The film begins in a faux documentary style, recounting the arrival of an alien vessel over Johannesburg, South Africa. The aliens are stranded, in poor health and low on supplies. A multinational organization is put together to deal with the extraterrestrial refugees, who end up in a camp (a slum basically), the titular District 9. Tensions rise between the "prawns", as they are derisively nicknamed, and the locals, until a new camp is built far from the city and a civilian contractor is hired to forcibly evacuate the prawns to District 10.
This is about 15-20 minutes into the film, at which point it begins to intercut between the documentary style and a more traditional style. The transitions are seamless in the moment, but very effective in making the whole film seem real, like a piece of history. But that's not the important thing about this film. What's important is how the story unfolds from here on out. I called it "profoundly disturbing" earlier, and it is. It grabs your attention and yanks you right out of your comfort zone, making you think and feel things that you probably didn't want to think and feel. But you probably should anyway. Even now, after a good night's sleep , I still can't put words to it very well.
But I'll try.
D9 isn't just a great sci-fi film. It's a great film. But the sci-fi part is important. because what sci-fi is supposed to do is show a world that almost, but not quite, reflects our own. See, we know what we think about our present reality. We carry preconceived ideas and assumptions (schemas, to be geeky about it) that color our judgement. So when someone show us a reality like our own, we judge it based on what we already know (or think we know). But sci-fi allows the storyteller to show us a reality that is different enough from our own that our prejudices don't quite fit, but still be close enough to show us something about ourselves. D9 is hands down the best example I personally can think of for a film doing this. Just be forewarned, what it shows us about ourselves isn't very pretty. The humans really aren't the good guys here. And the thing is, no reasonably informed person can look at how the characters behave and tell themselves that people just wouldn't do that. Because people have done that. They've done exactly that. To other people, no less. You seriously think that we, as species, would treat a bunch of giant bugs from outer space better than we've treated other people? Not likely.
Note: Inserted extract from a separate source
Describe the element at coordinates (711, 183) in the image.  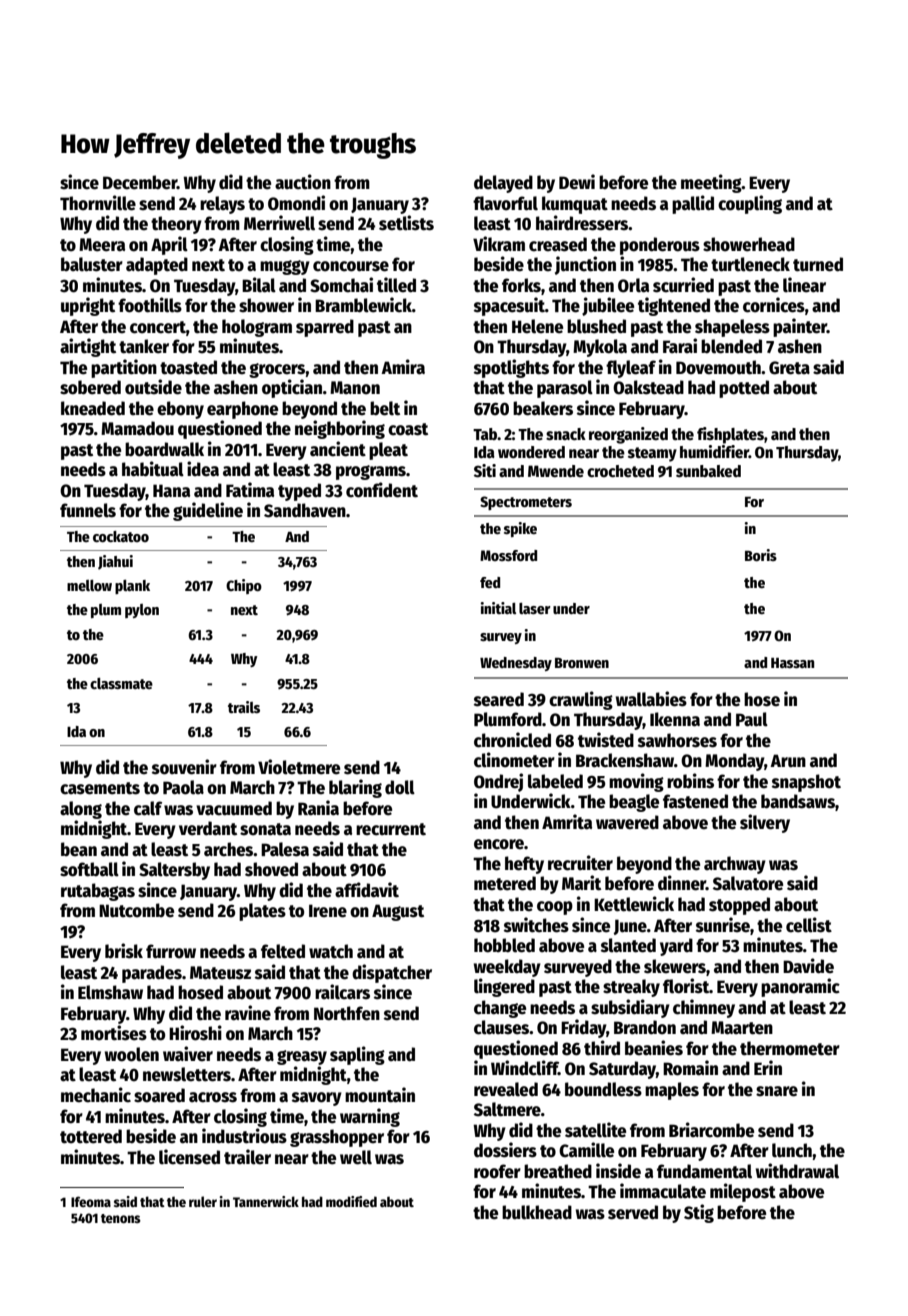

And yet somehow this little film manages to not be preachy or heavy-handed. Yes, it's violent, even gory. But none of it is gratuitous. The camera, like the story, never blinks, never flinches, never yields an inch. It simply shows us a very real possibility, I think the probability, of how we would act under these hypothetical circumstances. And as much as I'd like to believe Blomkamp is wrong, I can't quite make myself believe that. History just doesn't bear it out.